> Required task 1
Return, word for word, the passage of the forum question on solving a first-order linear equation that opens with the words "I am asked to" and closes with "would be thankful.".

> Selected excerpt
##########

Solve $au_x+bu_y+cu=0$

Question

I am asked to solve $$au_x+bu_y+cu=0$$ I am tempted to first solve $au_x+au_y=0$ which has characteristic lines $C=ay-bx$ and thus a solution to this is given by $$u(x,y)=f(ay-bx)$$ where $f$ is an arbitrary function. Then substituting back into the original equation yields $$au_x+bu_y+cu=0+cu=cf(ay-bx)=0$$ implying that I have merely found the trivial solution $u(x,y)=f(ay-bx)=0$.

So far the book I am using has only explained the method of characteristic equations and I have solved various difficult ones like $\sqrt{1-x^2}u_x+u_y=0$. So I am guessing that I should be able to solve $au_x+bu_y+cu=0$ using this method combined with maybe some clever thinking. I might be able to use the fact that the directional derivative of $u$ along the lines $C=ay-bx$ is $-cu$ and so maybe along these lines $u=e^{-cf(ay-bx)}$ or something. If anyone has any suggestions I would be thankful.

##########

> Provided records
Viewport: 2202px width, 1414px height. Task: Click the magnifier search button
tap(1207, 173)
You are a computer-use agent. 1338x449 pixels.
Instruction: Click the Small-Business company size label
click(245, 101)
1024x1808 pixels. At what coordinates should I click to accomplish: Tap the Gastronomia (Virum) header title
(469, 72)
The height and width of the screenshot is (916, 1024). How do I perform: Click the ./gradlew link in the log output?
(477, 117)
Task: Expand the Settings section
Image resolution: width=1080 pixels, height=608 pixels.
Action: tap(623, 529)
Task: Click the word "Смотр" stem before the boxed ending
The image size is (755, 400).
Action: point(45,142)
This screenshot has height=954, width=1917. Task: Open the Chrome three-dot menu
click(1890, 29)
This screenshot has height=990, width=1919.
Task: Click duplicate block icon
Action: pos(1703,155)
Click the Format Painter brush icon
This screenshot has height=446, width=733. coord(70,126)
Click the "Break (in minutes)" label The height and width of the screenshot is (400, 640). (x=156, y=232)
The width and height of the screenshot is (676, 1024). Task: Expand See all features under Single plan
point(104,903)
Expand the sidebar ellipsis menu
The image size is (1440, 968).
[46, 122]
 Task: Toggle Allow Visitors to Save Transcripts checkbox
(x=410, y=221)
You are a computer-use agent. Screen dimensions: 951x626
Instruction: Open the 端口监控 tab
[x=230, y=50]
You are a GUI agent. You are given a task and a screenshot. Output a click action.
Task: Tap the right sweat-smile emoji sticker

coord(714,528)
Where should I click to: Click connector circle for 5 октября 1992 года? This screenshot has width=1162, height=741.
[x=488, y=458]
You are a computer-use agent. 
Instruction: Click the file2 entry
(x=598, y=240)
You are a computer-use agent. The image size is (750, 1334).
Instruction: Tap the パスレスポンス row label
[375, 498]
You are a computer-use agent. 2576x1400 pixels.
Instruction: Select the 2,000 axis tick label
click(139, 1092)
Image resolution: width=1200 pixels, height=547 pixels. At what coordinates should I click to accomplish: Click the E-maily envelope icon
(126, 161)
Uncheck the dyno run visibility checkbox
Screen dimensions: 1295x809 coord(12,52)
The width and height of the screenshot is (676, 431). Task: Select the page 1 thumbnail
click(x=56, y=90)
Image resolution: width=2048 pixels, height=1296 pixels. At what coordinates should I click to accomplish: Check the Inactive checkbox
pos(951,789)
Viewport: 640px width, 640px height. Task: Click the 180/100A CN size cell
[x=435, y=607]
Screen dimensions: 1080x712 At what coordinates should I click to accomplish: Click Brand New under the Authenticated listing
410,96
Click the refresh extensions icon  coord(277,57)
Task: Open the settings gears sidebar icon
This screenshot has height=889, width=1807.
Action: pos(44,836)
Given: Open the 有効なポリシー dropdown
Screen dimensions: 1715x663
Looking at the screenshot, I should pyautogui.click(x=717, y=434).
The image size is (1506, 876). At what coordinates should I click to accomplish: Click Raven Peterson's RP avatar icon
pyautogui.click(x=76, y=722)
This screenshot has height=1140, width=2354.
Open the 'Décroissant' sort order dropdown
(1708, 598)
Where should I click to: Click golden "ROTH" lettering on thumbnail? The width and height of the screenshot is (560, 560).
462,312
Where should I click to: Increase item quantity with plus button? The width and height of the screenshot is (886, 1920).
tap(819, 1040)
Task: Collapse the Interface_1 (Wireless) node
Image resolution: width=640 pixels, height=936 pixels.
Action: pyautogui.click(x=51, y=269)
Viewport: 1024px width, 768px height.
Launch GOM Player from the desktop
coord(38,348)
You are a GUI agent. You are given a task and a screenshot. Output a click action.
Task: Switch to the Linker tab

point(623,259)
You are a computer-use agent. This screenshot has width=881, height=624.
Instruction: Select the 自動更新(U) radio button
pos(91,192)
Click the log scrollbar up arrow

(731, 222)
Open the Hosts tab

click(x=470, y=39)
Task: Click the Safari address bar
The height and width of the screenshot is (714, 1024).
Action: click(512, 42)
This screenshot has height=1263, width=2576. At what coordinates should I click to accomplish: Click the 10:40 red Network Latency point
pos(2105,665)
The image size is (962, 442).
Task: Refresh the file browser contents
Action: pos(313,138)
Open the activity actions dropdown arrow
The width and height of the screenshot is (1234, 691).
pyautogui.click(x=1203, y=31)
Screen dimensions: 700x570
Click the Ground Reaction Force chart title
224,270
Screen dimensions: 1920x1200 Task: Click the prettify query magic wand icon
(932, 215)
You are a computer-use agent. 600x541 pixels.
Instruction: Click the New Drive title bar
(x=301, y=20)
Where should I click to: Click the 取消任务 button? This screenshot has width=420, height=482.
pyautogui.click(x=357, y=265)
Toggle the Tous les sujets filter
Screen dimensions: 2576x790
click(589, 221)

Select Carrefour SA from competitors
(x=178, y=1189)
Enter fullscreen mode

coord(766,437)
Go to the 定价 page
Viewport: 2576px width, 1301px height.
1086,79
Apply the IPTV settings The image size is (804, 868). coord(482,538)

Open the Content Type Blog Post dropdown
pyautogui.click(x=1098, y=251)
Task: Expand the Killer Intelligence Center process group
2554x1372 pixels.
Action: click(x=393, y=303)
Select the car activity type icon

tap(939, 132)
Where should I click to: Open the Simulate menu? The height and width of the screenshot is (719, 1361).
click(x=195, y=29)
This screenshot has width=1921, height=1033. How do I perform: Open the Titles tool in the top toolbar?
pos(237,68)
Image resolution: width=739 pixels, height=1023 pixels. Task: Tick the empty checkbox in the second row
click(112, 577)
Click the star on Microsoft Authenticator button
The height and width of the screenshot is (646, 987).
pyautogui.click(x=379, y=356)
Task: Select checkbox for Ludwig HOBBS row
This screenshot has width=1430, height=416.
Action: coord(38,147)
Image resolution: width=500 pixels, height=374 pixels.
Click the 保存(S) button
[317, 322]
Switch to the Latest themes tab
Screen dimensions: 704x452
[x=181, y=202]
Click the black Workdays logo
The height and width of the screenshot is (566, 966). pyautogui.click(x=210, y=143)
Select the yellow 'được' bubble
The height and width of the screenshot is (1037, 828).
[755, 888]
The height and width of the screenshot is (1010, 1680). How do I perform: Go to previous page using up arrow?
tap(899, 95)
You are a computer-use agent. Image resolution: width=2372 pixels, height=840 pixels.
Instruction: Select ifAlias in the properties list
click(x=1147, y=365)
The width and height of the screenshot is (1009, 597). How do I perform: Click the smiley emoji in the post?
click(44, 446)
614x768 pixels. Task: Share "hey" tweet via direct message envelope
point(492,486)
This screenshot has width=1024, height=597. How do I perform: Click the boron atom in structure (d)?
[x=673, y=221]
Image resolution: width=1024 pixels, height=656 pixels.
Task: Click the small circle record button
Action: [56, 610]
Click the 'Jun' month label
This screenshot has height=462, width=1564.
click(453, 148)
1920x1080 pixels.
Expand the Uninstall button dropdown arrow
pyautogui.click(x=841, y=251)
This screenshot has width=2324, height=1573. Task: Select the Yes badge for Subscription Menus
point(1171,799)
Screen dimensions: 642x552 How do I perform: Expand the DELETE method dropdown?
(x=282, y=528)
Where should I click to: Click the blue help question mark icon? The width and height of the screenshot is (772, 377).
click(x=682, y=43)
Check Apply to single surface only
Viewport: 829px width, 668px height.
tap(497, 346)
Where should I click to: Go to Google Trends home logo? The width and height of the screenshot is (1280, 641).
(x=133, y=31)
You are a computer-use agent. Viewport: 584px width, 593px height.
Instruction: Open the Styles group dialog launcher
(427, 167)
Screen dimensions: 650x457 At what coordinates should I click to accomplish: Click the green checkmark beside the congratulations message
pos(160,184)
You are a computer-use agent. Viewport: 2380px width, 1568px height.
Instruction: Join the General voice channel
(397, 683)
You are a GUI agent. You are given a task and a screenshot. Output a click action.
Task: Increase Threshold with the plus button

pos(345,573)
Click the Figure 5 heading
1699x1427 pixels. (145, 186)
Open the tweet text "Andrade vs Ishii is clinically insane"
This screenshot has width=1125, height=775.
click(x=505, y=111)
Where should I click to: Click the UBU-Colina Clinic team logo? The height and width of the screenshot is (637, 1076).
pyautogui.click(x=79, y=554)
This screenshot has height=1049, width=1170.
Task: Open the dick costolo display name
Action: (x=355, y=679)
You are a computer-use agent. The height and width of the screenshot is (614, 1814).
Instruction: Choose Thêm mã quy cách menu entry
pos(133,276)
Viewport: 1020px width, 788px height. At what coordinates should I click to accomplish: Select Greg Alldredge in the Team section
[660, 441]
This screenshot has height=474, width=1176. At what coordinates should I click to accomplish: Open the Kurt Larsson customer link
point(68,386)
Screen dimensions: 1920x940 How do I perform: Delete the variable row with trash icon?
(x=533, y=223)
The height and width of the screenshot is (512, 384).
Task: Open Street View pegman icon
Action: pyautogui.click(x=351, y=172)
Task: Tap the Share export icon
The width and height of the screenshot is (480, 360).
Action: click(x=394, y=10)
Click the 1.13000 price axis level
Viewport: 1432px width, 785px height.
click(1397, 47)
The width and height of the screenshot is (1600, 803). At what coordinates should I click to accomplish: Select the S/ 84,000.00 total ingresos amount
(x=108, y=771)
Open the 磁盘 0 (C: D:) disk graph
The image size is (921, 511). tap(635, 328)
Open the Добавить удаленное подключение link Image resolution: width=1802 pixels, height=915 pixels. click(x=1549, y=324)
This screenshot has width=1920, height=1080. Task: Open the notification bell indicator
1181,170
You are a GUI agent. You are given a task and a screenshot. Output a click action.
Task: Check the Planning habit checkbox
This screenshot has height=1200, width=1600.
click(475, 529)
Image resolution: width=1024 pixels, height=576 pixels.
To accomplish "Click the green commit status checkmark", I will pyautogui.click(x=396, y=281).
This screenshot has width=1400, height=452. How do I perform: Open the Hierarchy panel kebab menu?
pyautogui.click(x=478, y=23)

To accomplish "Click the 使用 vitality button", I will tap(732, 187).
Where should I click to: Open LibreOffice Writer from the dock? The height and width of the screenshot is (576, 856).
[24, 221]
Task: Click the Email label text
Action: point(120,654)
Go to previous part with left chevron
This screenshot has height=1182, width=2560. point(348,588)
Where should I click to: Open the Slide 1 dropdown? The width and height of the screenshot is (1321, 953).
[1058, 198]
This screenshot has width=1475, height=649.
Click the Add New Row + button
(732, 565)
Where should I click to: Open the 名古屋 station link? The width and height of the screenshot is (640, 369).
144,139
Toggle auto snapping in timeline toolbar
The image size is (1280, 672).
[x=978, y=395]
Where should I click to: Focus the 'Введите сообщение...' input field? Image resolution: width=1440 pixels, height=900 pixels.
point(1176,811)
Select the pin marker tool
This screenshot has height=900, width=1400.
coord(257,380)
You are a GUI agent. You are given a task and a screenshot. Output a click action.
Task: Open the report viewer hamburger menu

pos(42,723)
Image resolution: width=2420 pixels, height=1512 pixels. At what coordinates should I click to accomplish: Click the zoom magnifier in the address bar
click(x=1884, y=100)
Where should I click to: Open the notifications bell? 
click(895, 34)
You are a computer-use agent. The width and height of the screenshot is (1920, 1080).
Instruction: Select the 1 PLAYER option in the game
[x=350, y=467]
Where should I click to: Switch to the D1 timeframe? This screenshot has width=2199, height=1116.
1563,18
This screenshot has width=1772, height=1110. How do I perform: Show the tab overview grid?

##########

> Required task 2
Recast as a numbered list the part of the rows that opens with the line containing "Where should I click to: Click the UBU-Colina" and closes with the line containing "Action: (x=355, y=679)", leaving out blank lines.

> Exercise output 1
I am asked to solve $$au_x+bu_y+cu=0$$ I am tempted to first solve $au_x+au_y=0$ which has characteristic lines $C=ay-bx$ and thus a solution to this is given by $$u(x,y)=f(ay-bx)$$ where $f$ is an arbitrary function. Then substituting back into the original equation yields $$au_x+bu_y+cu=0+cu=cf(ay-bx)=0$$ implying that I have merely found the trivial solution $u(x,y)=f(ay-bx)=0$.

So far the book I am using has only explained the method of characteristic equations and I have solved various difficult ones like $\sqrt{1-x^2}u_x+u_y=0$. So I am guessing that I should be able to solve $au_x+bu_y+cu=0$ using this method combined with maybe some clever thinking. I might be able to use the fact that the directional derivative of $u$ along the lines $C=ay-bx$ is $-cu$ and so maybe along these lines $u=e^{-cf(ay-bx)}$ or something. If anyone has any suggestions I would be thankful.

> Exercise output 2
1. Where should I click to: Click the UBU-Colina Clinic team logo? The height and width of the screenshot is (637, 1076).
2. pyautogui.click(x=79, y=554)
3. This screenshot has height=1049, width=1170.
4. Task: Open the dick costolo display name
5. Action: (x=355, y=679)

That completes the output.